Provided records section start

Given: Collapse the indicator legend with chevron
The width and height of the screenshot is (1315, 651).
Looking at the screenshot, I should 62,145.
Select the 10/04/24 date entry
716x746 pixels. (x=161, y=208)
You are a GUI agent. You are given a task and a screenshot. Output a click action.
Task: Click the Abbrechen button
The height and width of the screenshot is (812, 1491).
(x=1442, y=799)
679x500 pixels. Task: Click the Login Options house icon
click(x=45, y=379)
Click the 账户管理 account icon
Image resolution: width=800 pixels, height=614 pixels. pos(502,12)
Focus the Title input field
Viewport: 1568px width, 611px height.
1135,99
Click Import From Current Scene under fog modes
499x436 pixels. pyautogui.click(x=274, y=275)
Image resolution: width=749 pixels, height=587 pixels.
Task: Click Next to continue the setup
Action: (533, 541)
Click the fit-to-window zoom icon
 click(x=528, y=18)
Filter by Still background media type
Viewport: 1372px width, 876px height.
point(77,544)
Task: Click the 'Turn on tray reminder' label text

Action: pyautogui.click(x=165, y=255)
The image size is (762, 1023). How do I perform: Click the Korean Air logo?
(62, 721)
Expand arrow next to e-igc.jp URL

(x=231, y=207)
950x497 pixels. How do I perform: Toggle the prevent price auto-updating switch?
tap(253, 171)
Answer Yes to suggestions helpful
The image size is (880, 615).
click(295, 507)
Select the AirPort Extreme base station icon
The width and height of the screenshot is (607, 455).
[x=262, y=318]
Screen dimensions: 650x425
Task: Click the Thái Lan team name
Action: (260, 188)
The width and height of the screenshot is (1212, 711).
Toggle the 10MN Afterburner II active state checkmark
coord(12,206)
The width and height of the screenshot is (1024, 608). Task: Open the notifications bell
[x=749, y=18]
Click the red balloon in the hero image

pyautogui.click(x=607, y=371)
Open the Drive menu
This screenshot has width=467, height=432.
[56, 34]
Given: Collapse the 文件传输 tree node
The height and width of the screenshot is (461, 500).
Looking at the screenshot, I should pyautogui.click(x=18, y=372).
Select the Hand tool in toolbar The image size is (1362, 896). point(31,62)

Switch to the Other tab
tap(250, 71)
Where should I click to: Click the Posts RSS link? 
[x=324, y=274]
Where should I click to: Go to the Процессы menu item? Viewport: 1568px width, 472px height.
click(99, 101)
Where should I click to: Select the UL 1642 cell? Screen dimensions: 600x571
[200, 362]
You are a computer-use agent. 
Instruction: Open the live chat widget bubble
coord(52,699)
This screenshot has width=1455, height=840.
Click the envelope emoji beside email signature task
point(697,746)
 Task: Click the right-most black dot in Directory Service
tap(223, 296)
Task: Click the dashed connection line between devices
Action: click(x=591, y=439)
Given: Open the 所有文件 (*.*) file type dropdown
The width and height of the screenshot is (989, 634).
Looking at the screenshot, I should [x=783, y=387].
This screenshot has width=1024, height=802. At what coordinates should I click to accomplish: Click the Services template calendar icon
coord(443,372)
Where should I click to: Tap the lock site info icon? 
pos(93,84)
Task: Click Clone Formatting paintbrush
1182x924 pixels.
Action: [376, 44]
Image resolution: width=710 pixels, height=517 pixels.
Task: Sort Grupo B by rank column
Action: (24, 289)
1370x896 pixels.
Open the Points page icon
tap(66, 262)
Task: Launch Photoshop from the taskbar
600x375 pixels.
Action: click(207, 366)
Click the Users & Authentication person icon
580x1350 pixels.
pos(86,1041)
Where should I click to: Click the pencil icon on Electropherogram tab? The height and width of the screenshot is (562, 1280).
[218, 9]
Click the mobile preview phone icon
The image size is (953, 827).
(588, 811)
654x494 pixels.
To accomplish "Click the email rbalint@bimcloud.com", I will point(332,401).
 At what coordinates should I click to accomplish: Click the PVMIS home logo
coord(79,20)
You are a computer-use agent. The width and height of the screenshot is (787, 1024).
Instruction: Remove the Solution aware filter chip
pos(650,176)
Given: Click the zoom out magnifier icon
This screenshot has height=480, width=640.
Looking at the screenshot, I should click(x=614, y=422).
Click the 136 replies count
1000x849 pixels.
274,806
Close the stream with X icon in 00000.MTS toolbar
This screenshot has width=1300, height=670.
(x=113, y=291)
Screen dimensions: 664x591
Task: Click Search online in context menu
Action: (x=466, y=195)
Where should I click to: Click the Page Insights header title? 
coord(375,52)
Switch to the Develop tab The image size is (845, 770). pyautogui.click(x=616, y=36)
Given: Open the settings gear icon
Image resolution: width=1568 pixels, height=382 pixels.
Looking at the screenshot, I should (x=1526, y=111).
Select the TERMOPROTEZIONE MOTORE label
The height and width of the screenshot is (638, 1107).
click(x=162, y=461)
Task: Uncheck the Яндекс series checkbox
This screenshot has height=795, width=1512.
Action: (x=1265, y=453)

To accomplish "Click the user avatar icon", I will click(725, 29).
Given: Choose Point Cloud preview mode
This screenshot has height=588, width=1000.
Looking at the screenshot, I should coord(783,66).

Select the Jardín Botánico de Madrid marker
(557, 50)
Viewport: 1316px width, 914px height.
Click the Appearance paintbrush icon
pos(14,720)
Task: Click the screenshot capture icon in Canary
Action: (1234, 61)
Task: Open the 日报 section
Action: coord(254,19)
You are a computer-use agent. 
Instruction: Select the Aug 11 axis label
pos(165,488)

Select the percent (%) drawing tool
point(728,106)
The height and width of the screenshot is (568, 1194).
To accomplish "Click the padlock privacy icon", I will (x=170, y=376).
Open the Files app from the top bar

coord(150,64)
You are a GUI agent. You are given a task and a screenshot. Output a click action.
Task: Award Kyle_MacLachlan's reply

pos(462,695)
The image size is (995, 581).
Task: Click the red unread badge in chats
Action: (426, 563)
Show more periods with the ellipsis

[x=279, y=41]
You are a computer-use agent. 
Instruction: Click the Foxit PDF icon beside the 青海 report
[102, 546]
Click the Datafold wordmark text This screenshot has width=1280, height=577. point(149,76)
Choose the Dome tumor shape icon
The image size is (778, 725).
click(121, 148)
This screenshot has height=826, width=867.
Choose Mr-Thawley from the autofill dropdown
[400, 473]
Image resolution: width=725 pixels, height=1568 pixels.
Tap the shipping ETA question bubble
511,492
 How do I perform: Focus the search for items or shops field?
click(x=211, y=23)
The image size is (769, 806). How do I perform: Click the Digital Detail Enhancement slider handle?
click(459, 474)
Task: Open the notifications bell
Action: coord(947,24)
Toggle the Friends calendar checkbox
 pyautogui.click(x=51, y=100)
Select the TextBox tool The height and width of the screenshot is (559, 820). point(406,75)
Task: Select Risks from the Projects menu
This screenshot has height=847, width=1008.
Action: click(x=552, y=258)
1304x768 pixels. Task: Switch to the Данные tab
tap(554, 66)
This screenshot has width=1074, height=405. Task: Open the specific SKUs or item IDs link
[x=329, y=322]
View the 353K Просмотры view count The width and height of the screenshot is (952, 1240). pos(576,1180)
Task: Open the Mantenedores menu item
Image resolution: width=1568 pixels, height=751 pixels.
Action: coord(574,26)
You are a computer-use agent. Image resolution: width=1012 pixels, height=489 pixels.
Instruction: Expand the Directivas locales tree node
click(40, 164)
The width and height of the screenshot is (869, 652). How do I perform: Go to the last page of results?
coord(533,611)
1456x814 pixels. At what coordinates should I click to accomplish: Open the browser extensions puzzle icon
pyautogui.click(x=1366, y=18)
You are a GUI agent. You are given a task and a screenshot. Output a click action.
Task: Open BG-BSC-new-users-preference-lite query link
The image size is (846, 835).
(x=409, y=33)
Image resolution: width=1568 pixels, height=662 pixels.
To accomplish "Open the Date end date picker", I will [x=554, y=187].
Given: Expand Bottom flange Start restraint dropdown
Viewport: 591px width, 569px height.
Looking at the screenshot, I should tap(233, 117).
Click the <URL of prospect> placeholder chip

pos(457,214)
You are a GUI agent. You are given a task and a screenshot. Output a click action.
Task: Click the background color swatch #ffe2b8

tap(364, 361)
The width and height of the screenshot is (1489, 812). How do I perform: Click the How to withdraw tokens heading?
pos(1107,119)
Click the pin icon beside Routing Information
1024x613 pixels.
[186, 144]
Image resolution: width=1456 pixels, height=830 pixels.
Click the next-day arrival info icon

Provided records section end

## Task directions
Each line from the one containing "Task: Open the Mantenedores menu item" through the last line of the entries above is to be returned exactly, and no others.

## Your solution
Task: Open the Mantenedores menu item
Image resolution: width=1568 pixels, height=751 pixels.
Action: coord(574,26)
You are a computer-use agent. Image resolution: width=1012 pixels, height=489 pixels.
Instruction: Expand the Directivas locales tree node
click(40, 164)
The width and height of the screenshot is (869, 652). How do I perform: Go to the last page of results?
coord(533,611)
1456x814 pixels. At what coordinates should I click to accomplish: Open the browser extensions puzzle icon
pyautogui.click(x=1366, y=18)
You are a GUI agent. You are given a task and a screenshot. Output a click action.
Task: Open BG-BSC-new-users-preference-lite query link
The image size is (846, 835).
(x=409, y=33)
Image resolution: width=1568 pixels, height=662 pixels.
To accomplish "Open the Date end date picker", I will [x=554, y=187].
Given: Expand Bottom flange Start restraint dropdown
Viewport: 591px width, 569px height.
Looking at the screenshot, I should tap(233, 117).
Click the <URL of prospect> placeholder chip

pos(457,214)
You are a GUI agent. You are given a task and a screenshot. Output a click action.
Task: Click the background color swatch #ffe2b8

tap(364, 361)
The width and height of the screenshot is (1489, 812). How do I perform: Click the How to withdraw tokens heading?
pos(1107,119)
Click the pin icon beside Routing Information
1024x613 pixels.
[186, 144]
Image resolution: width=1456 pixels, height=830 pixels.
Click the next-day arrival info icon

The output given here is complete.